南の猫の新西蘭雑記

日本も結構好きなのですが、根っこがこっちに深いです。

頭脳明晰の代価

病欠してしまいました。密かに、皆勤賞で市民権を狙っていたのですが、残念賞。
フェノミナン [DVD] アルジャーノンに花束を

気を取り直して。文字通り、寝子をしていた一日。睡眠の間にとりとめもなく、考えるのは、やっぱりSF。ジョン・トラボルタ主演の「フェノミナン」。彼の主演作は多々ありますが、一番のお気に入りです。ロボットもロケットもCGもありませんが、れっきとしたSF(と、決めつける)。何と言う事もない田舎町の、何と言う事もない主人公が、誕生日を迎えたある夜、不可解な光を見て以来、いきなり頭が切れ出し、おまけに念動力(テレキネシス)と共感力(テレパシー)まで備わってしまいます。さて、光の正体は、村人たちの反応は、噂が噂を呼んで世間の反応は、と、ドラマが展開されていきます。しつこく追いかけてくるCIAのエージェントに恋人が「How would YOU like to die?」と聞く所は、やっぱり涙物です。日本のSF巨匠野田昌宏氏が「SFはセンス・オブ・ワンダー」とおっしゃってますが、そういった意味で隠れた秀作だと思います。

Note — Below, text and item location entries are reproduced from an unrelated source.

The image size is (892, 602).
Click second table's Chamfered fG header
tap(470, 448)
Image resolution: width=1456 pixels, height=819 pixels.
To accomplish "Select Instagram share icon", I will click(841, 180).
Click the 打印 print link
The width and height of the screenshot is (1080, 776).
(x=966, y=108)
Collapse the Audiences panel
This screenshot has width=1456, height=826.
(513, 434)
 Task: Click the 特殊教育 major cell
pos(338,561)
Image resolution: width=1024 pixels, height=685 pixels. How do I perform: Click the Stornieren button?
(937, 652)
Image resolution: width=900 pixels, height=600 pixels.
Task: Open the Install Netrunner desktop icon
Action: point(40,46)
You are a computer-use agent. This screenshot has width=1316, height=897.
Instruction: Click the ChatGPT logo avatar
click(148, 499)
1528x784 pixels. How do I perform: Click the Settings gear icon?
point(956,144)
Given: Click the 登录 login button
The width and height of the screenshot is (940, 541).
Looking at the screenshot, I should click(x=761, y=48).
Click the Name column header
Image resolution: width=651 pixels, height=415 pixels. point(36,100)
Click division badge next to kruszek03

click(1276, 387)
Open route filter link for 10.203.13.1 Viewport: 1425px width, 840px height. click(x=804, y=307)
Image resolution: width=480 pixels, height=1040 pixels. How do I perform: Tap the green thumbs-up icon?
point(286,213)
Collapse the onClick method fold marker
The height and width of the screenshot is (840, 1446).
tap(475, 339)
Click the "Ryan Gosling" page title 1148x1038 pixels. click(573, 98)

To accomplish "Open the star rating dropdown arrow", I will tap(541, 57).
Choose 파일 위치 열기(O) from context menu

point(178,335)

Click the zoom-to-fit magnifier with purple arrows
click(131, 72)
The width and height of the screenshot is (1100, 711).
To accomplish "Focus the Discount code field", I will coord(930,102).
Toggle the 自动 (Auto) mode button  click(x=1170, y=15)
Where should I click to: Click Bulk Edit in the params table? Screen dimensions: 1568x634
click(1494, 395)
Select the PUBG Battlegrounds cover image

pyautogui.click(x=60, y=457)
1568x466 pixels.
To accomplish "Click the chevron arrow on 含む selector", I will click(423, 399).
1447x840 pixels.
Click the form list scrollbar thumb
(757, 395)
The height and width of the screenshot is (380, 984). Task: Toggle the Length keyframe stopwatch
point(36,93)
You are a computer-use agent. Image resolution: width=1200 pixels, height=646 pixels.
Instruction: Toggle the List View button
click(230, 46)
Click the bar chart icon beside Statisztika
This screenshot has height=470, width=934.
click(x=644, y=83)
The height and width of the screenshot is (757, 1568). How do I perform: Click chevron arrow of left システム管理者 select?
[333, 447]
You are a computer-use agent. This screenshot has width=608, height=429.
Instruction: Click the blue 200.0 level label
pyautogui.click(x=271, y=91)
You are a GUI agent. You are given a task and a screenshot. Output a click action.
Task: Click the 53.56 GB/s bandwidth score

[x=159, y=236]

で、これを見た後、読み直したくなるのが「アルジャーノンに花束を」。著者ダニエル・キイスの名前は、精神分裂症をテーマにした本の方が馴染みがあるかも。でも、このSF中編(短編も出てますが、書き直したこちらの方が読み応えがあります)の方がずっと前の物です。SFオールタイムベストでは必ず名前が上がります。精神薄弱の主人公が試験的な薬をもらって、天才に変化するお話。これも又、派手なSF小物は何一つ出てこず、日記に主人公が日々の進行状況を書き綴るだけです。毎日加速的に頭のよくなる主人公、最終的には薬を発明した科学者をも超えてしまいます。この目覚ましい変化にたいする周囲の人間の反応は、やはり好意から羨望へ。前とは違う意味で、他人との差を悩む主人公。でも、やはり代価はつきもの。最後まで心優しい主人公に「やっぱり泣いた?」「うん。」と、言う事になってしまいます。

どちらにしても、儚い人生精一杯、と、言う所で、風邪などにめげず、明日もSF頑張ります。